02. Membujuk Dara (Lagi)
Malam harinya, selesai sholat Maghrib, mereka berkumpul diruang tamu. Nindy dan Shaka melihat televisi di ruang tengah. Awalnya, Shaka menolak karena televisi itu tidak sebesar yang ada di rumahnya. Setelah diberi pengertian, dia pun mau melihat si kembar botak di layar televisi 14 inch.
Pak Abdullah ingin mengetahui tentang dua anak kecil yang Dara ajak. Tadi sepulang dari sawah, sang istri mengajak makan setelah itu anak-anak disuruh untuk tidur. Jadi kali ini saat yang tepat untuk Pak Abdullah bertanya-tanya.
“Mereka anak siapa, Nduk?“ Pak Abdullah memulai. “Kok boleh kamu ajak kesini?“
“Apa orang tuanya tidak marah?“ lanjut Bu Maisaroh.
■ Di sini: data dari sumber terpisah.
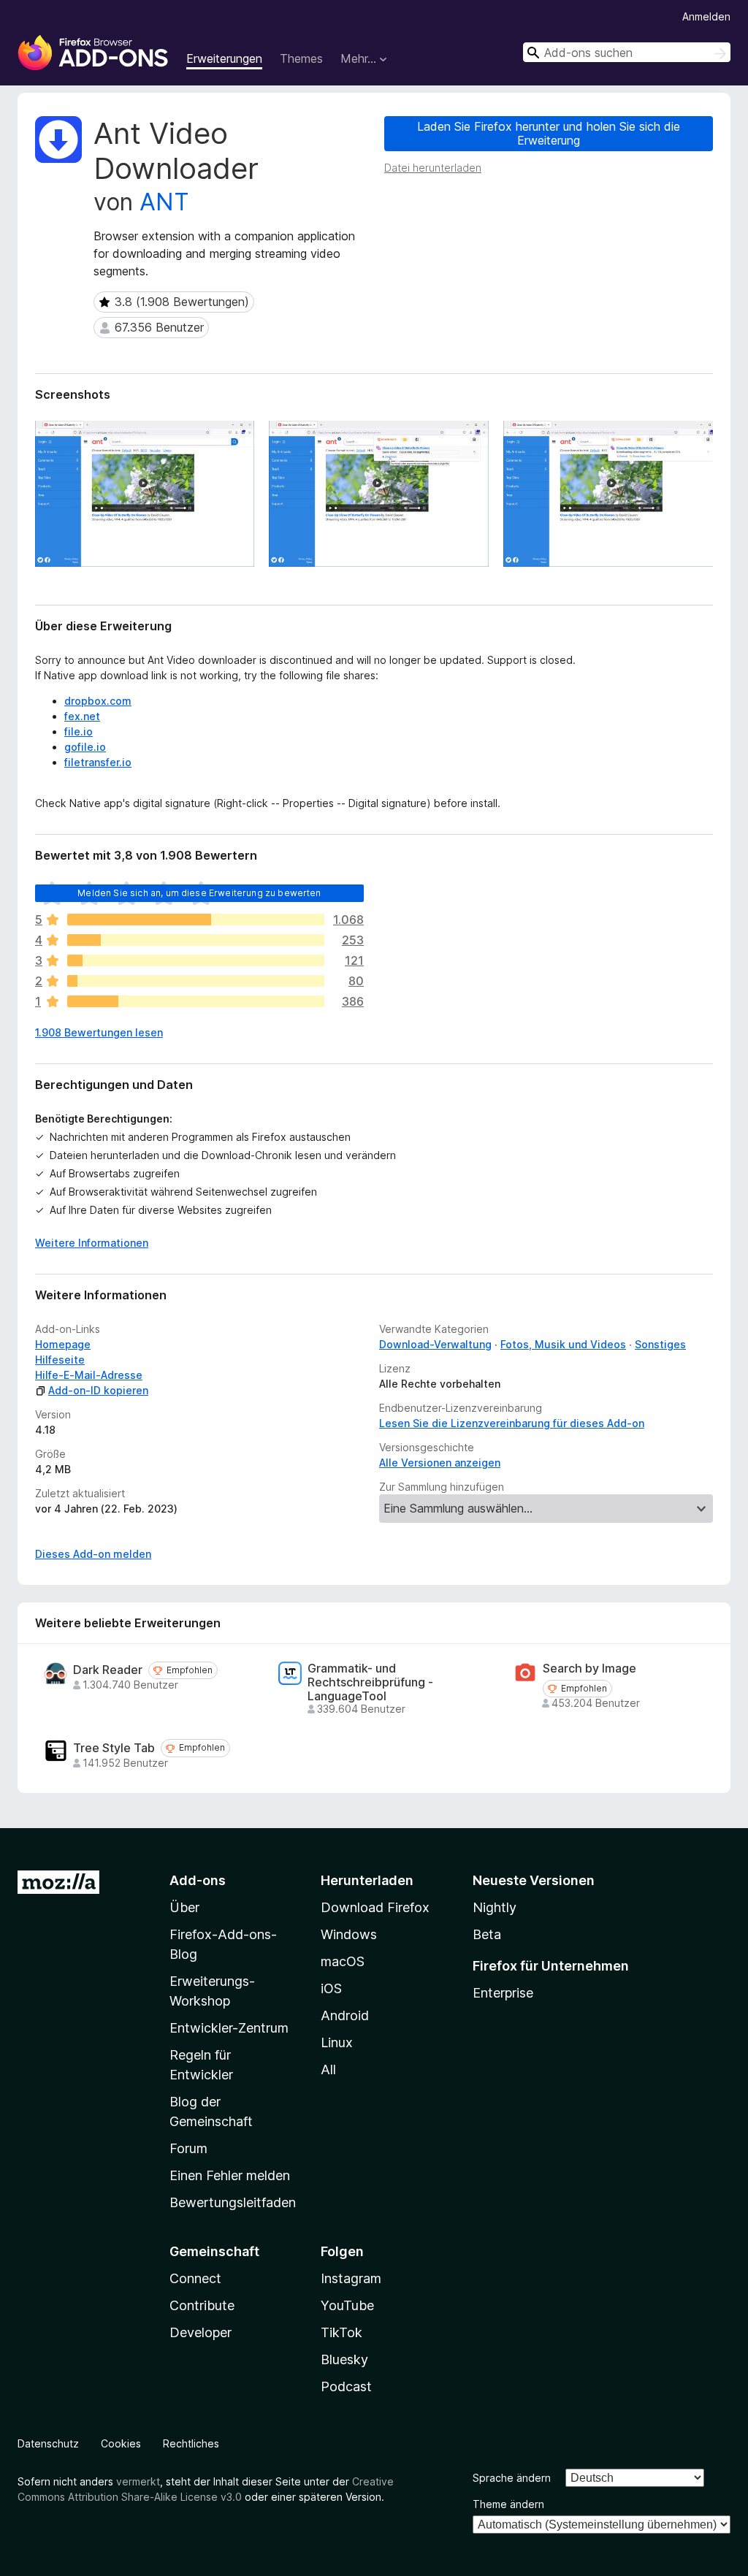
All (328, 2069)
Beliau pun ingin mengetahui siapa sebenarnya Nindy dan Shaka.
“Katanya ibu sama bapak mau cucu. Itu Dara bawakan. Dua sekaligus,“ ucap Dara sambil mengacungkan jari telunjuk dan jari tengah.
Dia menjawab dengan santai pertanyaan orang tuanya. Dia tersenyum melihat orang tuanya yang tidak puas dengan jawaban Dara
“Kamu tidak menculik mereka kan?“ Bu Maisaroh mulai berpikir yang tidak-tidak. Raut wajahnya tampak lebih panik.
“Kami memang ingin memiliki cucu, anak yang lahir dari rahimmu, Nduk,“ timpal Pak Abdullah.
Wajah Dara berubah sendu. Dia benar-benar tidak bisa mengabulkan permintaan orang tuanya itu. Bagaimana lagi caranya menjelaskan kalau dia tidak akan menikah tanpa membuat luka hati ayah ibunya.
“Maafkan Dara, Pak. Aku tidak bisa mengabulkan permintaan bapak dan ibu soal itu," Dara meraih
tangan ayah dan ibunya. “Dara tidak akan menikah,“ ucap wanita itu sambil menggenggam erat tangan orang tuanya.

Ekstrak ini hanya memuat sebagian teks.